• [WHAT IS ASKED]:
[1] Answer these from the passage on golfer James Morris:
(a) At which golf club was the 1878 Open Championship held?
(b) Where did Morris finish in the 1873 and 1874 Open Championships?
(c) What was Morris's first-round score in the 1878 Open Championship?
[2] Write the next part of the passage on golfer James Morris, picking up after its final sentence.

--- start PROVIDED PASSAGE ---

Personal information
- Full name: James Ogilvy Fairlie Morris
- Born: 8 January 1856 Prestwick, Scotland
- Died: 8 April 1906 (aged 50) St Andrews, Scotland
- Sporting nationality: Scotland

Career
- Status: Professional

Best results in major championships
- Masters Tournament: DNP
- PGA Championship: DNP
- U.S. Open: DNP
- The Open Championship: 3rd: 1878

= James Morris (golfer) =

Scottish professional golfer (1856–1906)

James Ogilvy Fairlie Morris (8 January 1856 – 8 April 1906) was a Scottish professional golfer. Morris had multiple top-10 finishes in The Open Championship, including a third-place finish in the 1878 event held at Prestwick Golf Club in Prestwick, South Ayrshire, Scotland. He was the son of Tom Morris, Sr., also known as Old Tom Morris, and was named after James Ogilvie Fairlie, a mentor and patron of his father. He died in 1906 aged 50 of heart failure, unmarried.

==Early life==
Morris was born on 8 January 1856 in Prestwick, Scotland. At age 22 he was entered to play in the 1878 Open Championship. At such a young age he was already an experienced tournament player having entered at least two prior Open Championship tournaments. In 1873 and 1874 he had finished tied for 11th and 10th place, respectively. He was the son of Tom Morris, Sr. and most assuredly learned the finer points of the game from his father.

==1878 Open Championship==

===Details of play===
In overcast weather with some rain, Morris took the early lead with a first round of 50. Jamie Anderson, Bob Kirk, and the English amateur John Ball, each scored 53 to be three shots behind. Morris began the second round badly and finished with a 56 for a total of 106. Anderson, with a second round of 53, was tied with him, while Bob Kirk and Tom Morris, Sr. were both two strokes behind.

James Morris was in the third group out and had a final round 55 for a total of 161. Playing a few groups behind, Anderson began his third round with two sevens, but thereafter played steadily. With Morris finished, Anderson was told that he needed to play the last four holes in 17 to tie with Morris.

--- end PROVIDED PASSAGE ---
--- start DATASET EXTRACT ---

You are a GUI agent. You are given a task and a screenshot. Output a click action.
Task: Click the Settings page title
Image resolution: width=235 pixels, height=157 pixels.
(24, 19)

--- end DATASET EXTRACT ---

• [RESPONSES FOR EACH TASK]:
[1]
(a) Prestwick Golf Club, in Prestwick, South Ayrshire, Scotland.
(b) Tied for 11th in 1873 and 10th in 1874.
(c) 50.

[2]
At the Burn Hole (the 9th) Anderson holed—in spectacular fashion—a full iron shot for a three, followed that magnificent shot with a four at the 10th, and at the Short Hole (the 11th) his tee shot landed on top of the hill behind the green. The ball then ran down the hill and into the hole for a hole-in-one. A five at the last gave him a round of 51 and a total of 157. Bob Kirk, playing in the last group, was still in contention however his putt to tie Anderson lipped out and he missed the return putt. Fortunately Kirk's score of 159 was still good enough to give him second place. Morris finished in third place.

==Family==
He was the son of Old Tom Morris and was named after James Ogilvie Fairlie. He was the brother of Young Tom Morris.

==Death==
Morris died on 8 April 1906 at the age of 50 at St Andrews, Scotland, due to heart failure. He never married.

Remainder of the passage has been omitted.